The IPO market has picked up again with several large issues in the pipeline. Are more companies preparing to list?
Yes, the first quarter has been quiet and the second quarter looks better with big-ticket IPOs being announced. With moderation of geopolitical risks, companies will accelerate their growth and fund-raising plans.
There is a strong IPO pipeline for the second half. Will companies rush to list while market sentiment is favourable?
Valuation expectations have moderated and there is a pushback from investors. Companies will have to be reasonable in their expectations if they want to access public funds for their growth, and that is today's reality.
Domestic mutual funds have continued buying despite foreign institutional investor selling. Has that changed the way deals are priced?
They have to deploy cash, as it is their mandate. Foreign institutional investor selling has already created an opportunity to buy some good-quality stocks at reasonable valuations. A large portion of the allocation is domestic. It's a misnomer to think that foreign institutional investors are price makers. If at all, their position has weakened due to the outflows and they are price takers. Domestic investors are pushing back on high valuations, and we have seen a moderation in valuation expectations.

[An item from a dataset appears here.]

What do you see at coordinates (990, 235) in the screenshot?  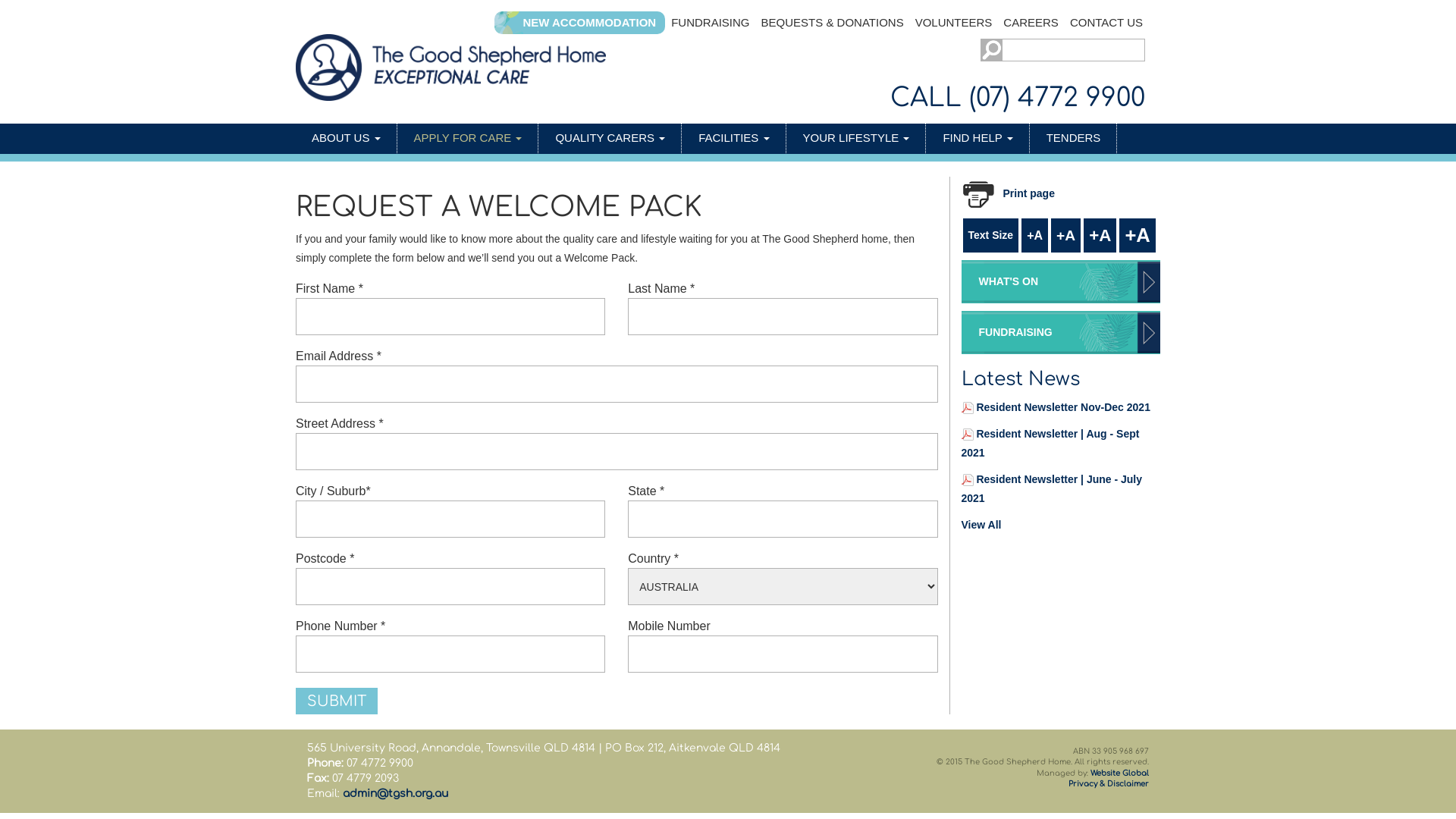 I see `'Text Size'` at bounding box center [990, 235].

India remains a preferred long-term market, but capital has been flowing to other markets. What does India need to do to attract a larger share of global capital?
Growth! Growth! Growth! Emerging markets are preferred for the growth optionality. India has to grow beyond 6.5 per cent. That is the panacea. South Korea and Taiwan are currently in an overvalued zone, and our expectation is that India will be the recipient of foreign money as the rotation trade begins.